Movies and TV shows also changed how I see things. Friends taught me that being smart in one area doesn’t stop you from making endless bad decisions in others. Game of Thrones showed me that almost every part of life is political, whether it’s a kingdom or a business deal. Inglourious Basterds made me uncomfortable in a good way. It showed how doing something morally wrong rarely feels wrong from the inside. Stories don’t give answers. They sharpen awareness.

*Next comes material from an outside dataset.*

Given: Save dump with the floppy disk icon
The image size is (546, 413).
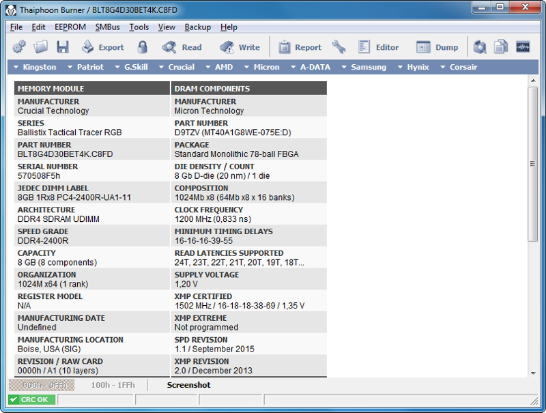Looking at the screenshot, I should (x=63, y=47).
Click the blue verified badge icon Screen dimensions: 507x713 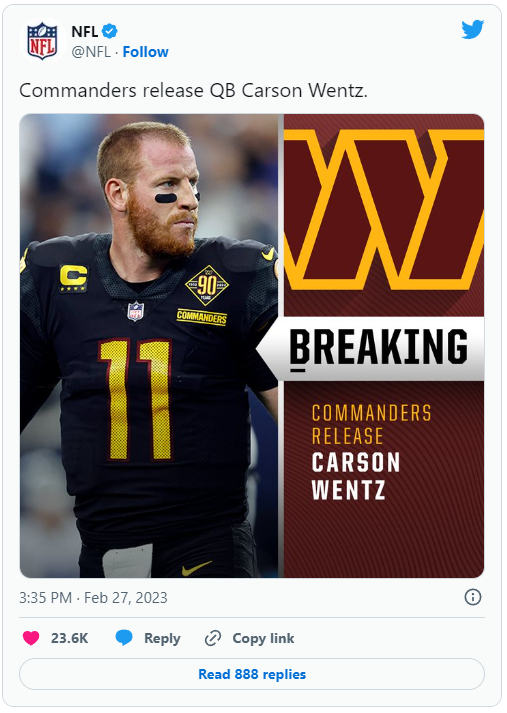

Music has been there in the background of all of this. I started with Indonesian songs, then moved into English-language music. I never followed genres on purpose. For a long time, I didn’t even know what a genre was. Along the way, I found myself listening to jazz artists like Ella Fitzgerald, Louis Armstrong, and Frank Sinatra, as well as classical and British music. I still don’t always know how to categorize what I like, and I think that’s fine. Learning doesn’t require labels first.


I read because I believe books can change the world. Not loudly. Not overnight. Books change the world quietly. They change how someone thinks when no one is watching. They shape conscience, patience, and moral imagination. They make people hesitate before turning others into simple stories.


I’m still unsure how all of this translates into action. I don’t know exactly what role I’ll play or what form that change will take. What I do know is that before societies shift, individuals do. And before individuals change their behavior, something changes in how they think.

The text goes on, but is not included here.